** TAREFA PROPOSTA A **
Traduza para o inglês esta frase do texto sobre o Innovation Lions: “O jurado brasileiro da área é Francisco Saboya, economista especializado em gestão de inovação.”
** TAREFA PROPOSTA B **
Prossiga com o texto sobre o Innovation Lions a partir da última frase apresentada.

** TRECHO FORNECIDO **
___
Publicidade e tecnologia unidas em Innovation

 

O Cannes Lions criou em 2013 a área de Innovation para premiar peças que empreguem a tecnologia de forma inovadora para conectar marcas e consumidores. O evento já havia reconhecido no ano passado peças que utilizaram soluções tecnológicas para marcas, caso da pulseira construída pela norte-americana R/GA para a Nike, e o “carro invisível” da alemã Jung von Matt/Elbe para a Mercedes-Benz. O jurado brasileiro da área é Francisco Saboya, economista especializado em gestão de inovação. CEO da Porto Digital, parque tecnológico fundado em 2000 no Recife com indústrias focadas em software e em economia criativa, ele diz que é natural que o maior festival de criatividade do mundo passe a reconhecer a tecnologia, elemento fundamental da economia contemporânea. “Nos próximos 30 anos, a tecnologia será determinante e estruturante para todas as atividades”, diz.

CANNES
“Como curioso, acompanhava o festival, que nos interessa de forma indireta. Considerando que trabalhamos com certas plataformas de criação e que a publicidade é cada vez mais vinculada aos parques tecnológicos – há animações em 3D, publicidade utilizando arquétipos, arquitetura de game –, é claro que nos conectamos a esse universo. Temos aqui empresas nacionais e multinacionais que constroem e oferecem soluções para grandes marcas. Uma delas é a Ogilvy, que não costuma ter soluções descentralizadas e possui uma grande estrutura em Recife há três anos. Há, na Porto Digital, uma grande atenção para o universo da propaganda e da publicidade, mas, do ponto de vista técnico, olhamos enquanto pessoas que trabalham em um ambiente de desenvolvimento de soluções tecnológicas que possam alavancar outros segmentos econômicos. Somos muito fortes em saúde, inteligência artificial, games e, nessas condições, buscamos dar suporte à área de propaganda. Por isso, há várias empresas aqui trabalhando com criação de artefatos para agências de publicidade.”

PREPARAÇÃO
“A proposta do Innovation Lions é como, por meio da tecnologia, conectar melhor marcas e clientes. Eu tenho assistido a comerciais vencedores das últimas edições. Esse é um trabalho que irá me ocupar pelos próximos dois meses. E que irá me ajudar a mergulhar nesse universo e ver quais perspectivas novas eu poderia adicionar ao que me parece usual ao universo da propaganda. Teremos prova de conceito e, como jurado, precisarei olhar um comercial e ficar atento para entender quais tecnologias estão por trás da solução. Há vários ângulos para os quais poderemos olhar para compreender quão inventiva uma solução é. É algo diferente para outros públicos, como o criativo, que busca uma fórmula que permita nova experiência de relacionamento entre o cliente e a marca. Disso cuidam os publicitários – eles não cuidam de tecnologia, que é um meio. A inovação pode vir de uma nova plataforma ou de uma simples ferramenta que habilite novos tipos de engajamento entre consumidor e produto. Um dos exercícios que faço é questionar: ‘Se essa categoria existisse anos atrás, que comerciais me chamariam a atenção?’ É dessa forma que estou me preparando.”
___
Linhas de um conjunto de dados:
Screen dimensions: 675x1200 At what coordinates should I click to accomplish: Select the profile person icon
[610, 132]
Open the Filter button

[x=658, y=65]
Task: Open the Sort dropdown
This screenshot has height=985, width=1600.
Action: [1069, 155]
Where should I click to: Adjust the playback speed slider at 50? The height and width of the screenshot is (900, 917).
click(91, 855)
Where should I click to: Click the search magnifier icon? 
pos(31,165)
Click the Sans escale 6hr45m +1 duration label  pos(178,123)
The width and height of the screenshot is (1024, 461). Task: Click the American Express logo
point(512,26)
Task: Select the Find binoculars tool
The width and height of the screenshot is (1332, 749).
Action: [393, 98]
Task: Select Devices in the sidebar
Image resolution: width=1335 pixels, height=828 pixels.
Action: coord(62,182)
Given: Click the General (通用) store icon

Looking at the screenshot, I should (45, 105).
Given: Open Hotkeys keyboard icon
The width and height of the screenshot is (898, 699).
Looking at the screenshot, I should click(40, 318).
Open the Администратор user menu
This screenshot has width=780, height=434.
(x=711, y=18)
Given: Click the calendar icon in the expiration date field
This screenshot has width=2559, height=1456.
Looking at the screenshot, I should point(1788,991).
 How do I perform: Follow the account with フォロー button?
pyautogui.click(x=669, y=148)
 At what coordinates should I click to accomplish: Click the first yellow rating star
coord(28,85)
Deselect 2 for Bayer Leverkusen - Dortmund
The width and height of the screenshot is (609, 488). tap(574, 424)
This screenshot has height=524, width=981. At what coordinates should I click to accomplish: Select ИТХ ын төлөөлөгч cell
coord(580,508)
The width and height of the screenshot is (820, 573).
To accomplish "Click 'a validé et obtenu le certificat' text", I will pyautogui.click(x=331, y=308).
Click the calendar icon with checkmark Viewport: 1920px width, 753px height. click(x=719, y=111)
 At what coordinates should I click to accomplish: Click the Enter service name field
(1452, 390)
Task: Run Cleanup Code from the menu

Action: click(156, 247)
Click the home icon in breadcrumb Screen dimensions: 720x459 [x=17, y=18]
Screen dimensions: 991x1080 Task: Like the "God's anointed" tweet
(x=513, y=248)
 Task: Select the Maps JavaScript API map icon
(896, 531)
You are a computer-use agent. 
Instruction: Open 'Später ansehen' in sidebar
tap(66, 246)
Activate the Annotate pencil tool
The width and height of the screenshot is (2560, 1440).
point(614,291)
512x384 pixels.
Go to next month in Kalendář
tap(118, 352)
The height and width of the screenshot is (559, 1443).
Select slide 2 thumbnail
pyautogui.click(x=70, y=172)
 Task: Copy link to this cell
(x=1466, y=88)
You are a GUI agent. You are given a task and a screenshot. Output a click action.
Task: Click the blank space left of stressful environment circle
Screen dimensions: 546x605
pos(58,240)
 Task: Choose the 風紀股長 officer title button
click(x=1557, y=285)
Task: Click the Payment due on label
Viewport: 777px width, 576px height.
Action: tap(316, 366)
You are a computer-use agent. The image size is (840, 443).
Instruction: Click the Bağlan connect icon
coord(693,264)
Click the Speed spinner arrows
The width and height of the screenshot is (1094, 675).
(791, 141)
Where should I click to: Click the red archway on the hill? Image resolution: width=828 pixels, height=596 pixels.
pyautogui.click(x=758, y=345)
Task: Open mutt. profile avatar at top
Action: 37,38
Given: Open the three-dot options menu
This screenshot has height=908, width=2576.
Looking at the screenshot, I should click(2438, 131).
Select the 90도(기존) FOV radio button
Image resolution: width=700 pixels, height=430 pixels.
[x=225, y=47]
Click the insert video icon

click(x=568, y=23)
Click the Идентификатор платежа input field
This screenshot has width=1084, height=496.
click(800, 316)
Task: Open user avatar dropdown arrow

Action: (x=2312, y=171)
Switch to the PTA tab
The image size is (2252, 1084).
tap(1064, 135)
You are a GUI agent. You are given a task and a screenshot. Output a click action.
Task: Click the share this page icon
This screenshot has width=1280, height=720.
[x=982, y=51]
___
** RESPOSTA DO EXERCÍCIO A **
The Brazilian juror for the category is Francisco Saboya, an economist specializing in innovation management.

** RESPOSTA DO EXERCÍCIO B **
PORTO DIGITAL
“A Porto se dedica, de forma acadêmica e prática, à tecnologia. Temos 230 empresas, 7 mil pessoas trabalhando aqui e faturamento superior a R$ 1 bilhão registrado em 2012. As companhias dentro da Porto estão focadas em economia criativa e em digital, desde o ano 2000, quando ela foi fundada. Começamos trabalhando só com tecnologia da informação, com software em especial, e, há dois anos, expandimos nossas atividades. Agora estamos fortemente ligados à economia criativa. Temos um parque tecnológico para desenvolvimento de negócios inovadores nessas duas áreas. Porém, como economia criativa é um negócio muito amplo, restringimos a projetos de seis áreas: games, multimídia, audiovisual e animação, música, fotografia e design. Essas são as que – dentro das cerca de 30 áreas que compõem a economia criativa – mais fortemente demandam tecnologia da informação de forma estruturante. São áreas que a Porto suporta e estamos obtendo bons resultados, na medida em que há empresas apostando nelas também.”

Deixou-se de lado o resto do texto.